Firefox; easy to sync, easy to access, easy to search through.
I wish they would finally finish that rewrite in Rust so that it can be properly self-hosted again. The old Python2.7 version is a security nightmare.
I just use their servers, it’s encrypted anyways and my bookmarks are all public websites, so other than some data on what I like to bookmark there’s not much there.
Selfhosted RSS reader Miniflux + Wallabag + KOReader client in KPW4 = 👍
Miniflux to get all my feeds which I can analyze manually throughout the day and send selected snippets to Wallabag for later reading either during lunch or at night using KOReader client in KPW4.
That’s a nice workflow :) except for KOReader, I do the same combo Miniflux + wallabage + linkding.
Wallabag + miniflux for articles to read and Linkding for important stuff (mostly github stuff).
What’s cool about that workflow it can be automatically send through each other with their API.

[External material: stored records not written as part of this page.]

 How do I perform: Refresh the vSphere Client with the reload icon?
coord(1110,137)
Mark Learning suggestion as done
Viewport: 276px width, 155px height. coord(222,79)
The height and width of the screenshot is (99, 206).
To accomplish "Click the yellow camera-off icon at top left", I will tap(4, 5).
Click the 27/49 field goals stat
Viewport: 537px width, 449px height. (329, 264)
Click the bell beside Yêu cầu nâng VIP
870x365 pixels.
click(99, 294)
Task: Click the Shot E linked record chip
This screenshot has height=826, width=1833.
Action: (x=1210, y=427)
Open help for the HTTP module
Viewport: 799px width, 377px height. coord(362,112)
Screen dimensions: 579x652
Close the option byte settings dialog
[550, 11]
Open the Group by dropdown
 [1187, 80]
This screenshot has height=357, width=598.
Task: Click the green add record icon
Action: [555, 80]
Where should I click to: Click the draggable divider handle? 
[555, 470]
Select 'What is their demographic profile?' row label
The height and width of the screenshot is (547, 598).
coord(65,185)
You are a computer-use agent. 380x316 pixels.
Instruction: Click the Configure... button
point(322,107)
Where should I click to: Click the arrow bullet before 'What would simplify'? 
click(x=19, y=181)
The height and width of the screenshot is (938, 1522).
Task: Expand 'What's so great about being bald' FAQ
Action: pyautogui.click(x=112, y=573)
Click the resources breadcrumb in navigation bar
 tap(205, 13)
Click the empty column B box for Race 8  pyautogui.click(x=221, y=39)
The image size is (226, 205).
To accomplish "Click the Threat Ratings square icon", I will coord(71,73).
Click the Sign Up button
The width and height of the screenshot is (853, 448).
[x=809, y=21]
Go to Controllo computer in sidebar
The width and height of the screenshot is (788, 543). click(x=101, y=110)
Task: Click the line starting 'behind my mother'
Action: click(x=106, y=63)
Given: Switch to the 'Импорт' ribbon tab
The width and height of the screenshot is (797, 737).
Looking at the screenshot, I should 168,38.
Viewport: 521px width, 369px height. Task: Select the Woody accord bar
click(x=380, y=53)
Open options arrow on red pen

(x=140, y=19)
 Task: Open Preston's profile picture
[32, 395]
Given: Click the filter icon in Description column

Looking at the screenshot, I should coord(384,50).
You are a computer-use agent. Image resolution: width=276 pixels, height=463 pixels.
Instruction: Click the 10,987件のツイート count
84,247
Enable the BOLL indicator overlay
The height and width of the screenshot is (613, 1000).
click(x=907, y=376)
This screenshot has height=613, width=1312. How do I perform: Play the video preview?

I also installed Newsboat as an alternative to the web interface https://newsboat.org/releases/2.35/docs/newsboat.html#_miniflux
What is KPW4?
Kindle Paperwhite 4
I’ve started using Hoarder and am enjoying it. I really like the page caching and automatic AI tagging so that I don’t have to.
Ok, I realize this is c/selfhosted, but I have a question… why not use something like the xBrowserSync extension for this?
Aside of someone could associate the data to me for my list of favorite web places, which has 100 other exposure points. Is there another use case you’re solving?